This branch contains R scripts related to digital PCR analysis. The main analysis algortighm (cloudy.R) should be able to handle any type of digital PCR output provided the data have the correct format (more on that later).

The scripts are:

  • Cloudy-Vx-xx.R
  • read_QX.R read_Naica.R

Algorithm cloudy_V2-04 & read_QX were originally provided as supplemental material to the publication "Measuring digital PCR quality: Performance Parameters and their Optimization" by Antoon Lievens, Sara Jacchia, Dafni Kagkli, Cristian Savini, and Maddalena Querci (link). The cloudy algorithm has since evolved to V2-08 & V03-03 (more on that below), but V2-04 remains available. In addition, this branch also contains the full dataset on which the publication was based (Dataset.zip) which may be used to further explore the functions of the scripts provided.

In addition, a few related functions have been added: a function to quickly plot digital PCR data and a shiny app based on the clpudy algorithm providing a graphical interface for users that are less comfortable with R's command line interface.

Additional functions:

  • MonoColor ddplot.R
  • Shiny Cloud Vx-xx.R

The following paragraphs contain a brief overview of the functionality of these algorithms and fucntions.
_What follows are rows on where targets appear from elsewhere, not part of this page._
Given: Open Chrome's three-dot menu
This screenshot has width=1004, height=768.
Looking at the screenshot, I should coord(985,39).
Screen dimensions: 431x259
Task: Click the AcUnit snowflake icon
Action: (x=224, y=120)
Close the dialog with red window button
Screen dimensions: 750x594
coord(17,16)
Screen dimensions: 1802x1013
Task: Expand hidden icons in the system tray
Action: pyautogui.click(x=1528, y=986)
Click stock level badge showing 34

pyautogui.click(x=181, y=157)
In most cases, details on their use is also contained as commented text in the .R files themselves. The very last paragraph contains information on the structure of the dataset provided (i.e. Dataset.zip).

The 'read.QX' & 'read.Naica' algorithm

These functions read the raw fluorescence values, as exported from the Biorad or Stilla software, into R. F

The function output is a list containing two matrices (one for each channel). Each column in the matrix is a reaction and each row contains fluorscence readings. As the number of readings per reaction may differ, reactions with less accepted droplets are padded with NA to fill the matrices. The order of the reactions in the matrix is the order in which they were read from the folder (usually alphabetical) it is therefore recommended to set autoname = TRUE in order to be able to identify each column correctly. The cluster data is currently not imported into R as the cloudy algortihm has no use for it. Note that the algorithm will attempt to read any .csv file present in a folder, so make sure that only .csv files containing raw ddPCR data are present.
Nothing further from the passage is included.